I prefer the old model, with hubexec only being $1000 and above. I think it's totally fine that the first chunk of hub ram can't be hubexec'd.
Also, Seairth, the cog memory needs to be in the first block so that immediate mode numbers (9 bits) can address cog memory space without some funky remapping.
Also, Seairth, the cog memory needs to be in the first block so that immediate mode numbers (9 bits) can address cog memory space without some funky remapping.
The data addressing wouldn't change. Only the instruction addressing. And none of those use immediate mode.
I prefer the old model, with hubexec only being $1000 and above. I think it's totally fine that the first chunk of hub ram can't be hubexec'd.
Also, Seairth, the cog memory needs to be in the first block so that immediate mode numbers (9 bits) can address cog memory space without some funky remapping.
Exactly my thought.
Hubexec will anyways need longer addresses as fit into 9 bits. And we may still be able to uses addresses above the 512k without restrictions in further versions of FPGAs. Any ROM could be placed at the end of the address space?
Loosing 4K of 512K for Hubexec is not so bad, compared to a complicated memory system.

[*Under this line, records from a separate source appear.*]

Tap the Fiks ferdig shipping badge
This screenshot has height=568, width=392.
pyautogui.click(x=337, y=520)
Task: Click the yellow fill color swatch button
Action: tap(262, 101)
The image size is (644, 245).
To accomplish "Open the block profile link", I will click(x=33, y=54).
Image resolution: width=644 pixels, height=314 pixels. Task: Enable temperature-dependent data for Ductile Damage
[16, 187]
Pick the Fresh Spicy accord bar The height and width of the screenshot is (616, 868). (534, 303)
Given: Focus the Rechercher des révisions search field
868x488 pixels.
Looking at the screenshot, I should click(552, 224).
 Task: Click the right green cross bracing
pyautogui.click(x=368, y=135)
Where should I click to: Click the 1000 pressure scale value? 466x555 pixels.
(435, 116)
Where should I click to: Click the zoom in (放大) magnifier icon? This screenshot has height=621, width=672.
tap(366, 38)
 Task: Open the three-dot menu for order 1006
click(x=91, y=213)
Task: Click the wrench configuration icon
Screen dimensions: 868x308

Another thought would be that there is no hub-memory below $1000. So HUB starts at $1000 and ends at $1000+512K. Then there would be space for the ROM at $0
But having the same address space shared if aligned or not to 'save' 4 more K for HubExec is - hmm - needs - a lot of explanation, documentation and is not worth it. To say HubExec can not start below $1000 is one sentence.
And I am quite sure that any compiler writer will be more happy with a simpler memory model.
This came up because the ROM gets loaded into $00000..$03FFF on startup and I needed to be able to execute it in place.
I think having these new address rules is not bad, at all. It does not impinge upon anything that existed before, but allows you to execute from the hub in what was cog/LUT-only area, but at offsets that you never would have used in cog/LUT code. In fact, the assembler errors out if you are in cog/LUT mode (ORG, as opposed to ORGH) and try to assemble anything at non-long-aligned addresses. That is within the context of a cog's memory, though, and not the hub's memory.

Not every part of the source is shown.